Forum OpenACS Q&A: Relationship between permissions grantee and granter

Dear All,

we are trying to build an interface that shows all users that have been granted a certain permission (in our case it is called 'unido_write_in_name_of') from the current user. Meaning I am the user, and I want to see all the people I gave the right to write in my name. The missing link is the relationship between the grantee and the granter.

We set up two users called Eddi Editor and Freddi Editor that the admin user granted the permission 'unido_write_in_name_of':

33824 | 16917 | unido_write_in_name_of 33824 | 16919 | unido_write_in_name_of

We made an attempt of a query, but it returns 0:

SELECT p.first_names || ' ' || p.last_name, p.person_id FROM persons p WHERE p.person_id in ( select grantee_id from acs_permissions where object_id = '2537' and privilege = 'unido_write_in_name_of' ) ORDER by p.last_name

Any hints? Greetz from Austria

... an excerpt from our internal bboard discussion, posted by Tilmann.

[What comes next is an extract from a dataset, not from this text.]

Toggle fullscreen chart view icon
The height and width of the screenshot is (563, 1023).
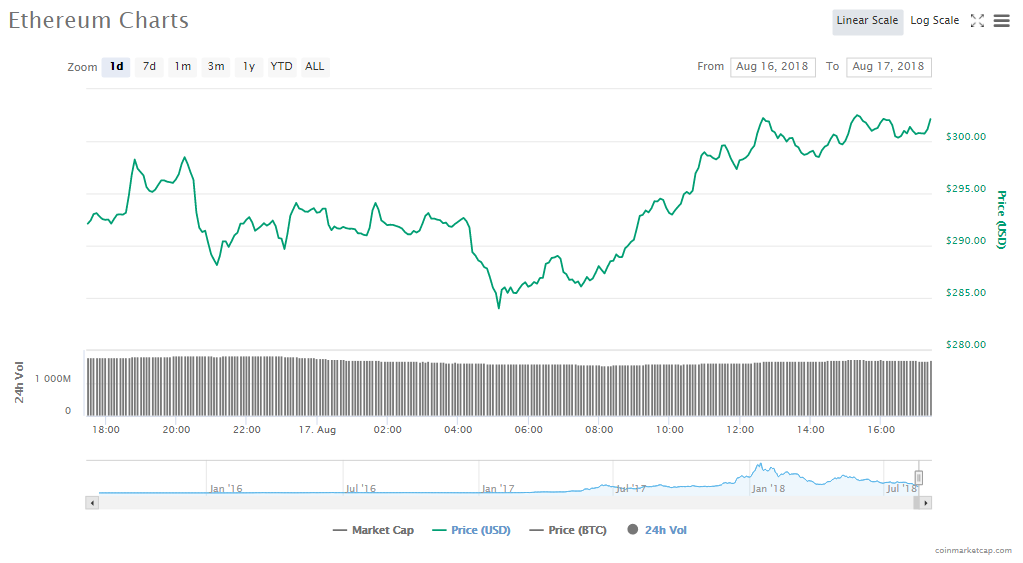coord(977,21)
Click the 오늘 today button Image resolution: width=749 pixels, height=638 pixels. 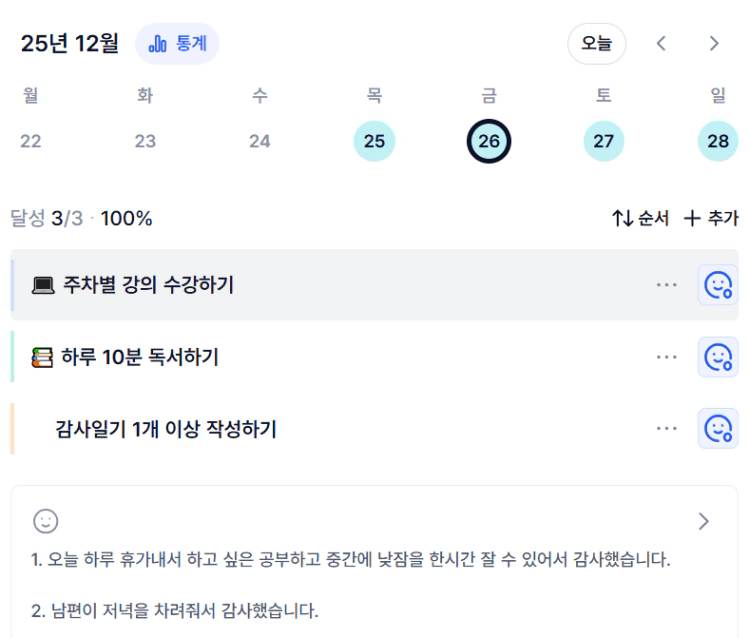(x=596, y=44)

To find out all persons that may write in the name of Freddie:

unido-dev=# select person_id from persons where acs_permission__permission_p(16919, person_id, 'unido_write_in_name_of')='t';
 person_id 
-----------
      3105
     16917
(2 rows)
(For the fun of it I added Gregor too, who is the 3105). The only problem with this query is that it takes ages to finish - about 30seconds on the test server, which is inaccaptable. Selecting from the priv map view directly is blazingly fast compared to the previous one:
unido-dev=# select grantee_id from acs_object_grantee_priv_map where object_id=16919 and privilege='unido_write_in_name_of';
 grantee_id 
------------
       3105
      16917
(2 rows)
Beware though that these are parties, e.g. one of those id's returned could be a group as well. I think this can be reflected in the UI (e.g. list groups along with individuals) and let's do with it for a start. What it also leaves out are permissions acquired via a relational segment, of which I have no idea what it is, so no idea how to take care of it. I'd suggest adding a comment to whereever this query is going to reside in the system like that:
# returns party_id's. does not deal with relational segments.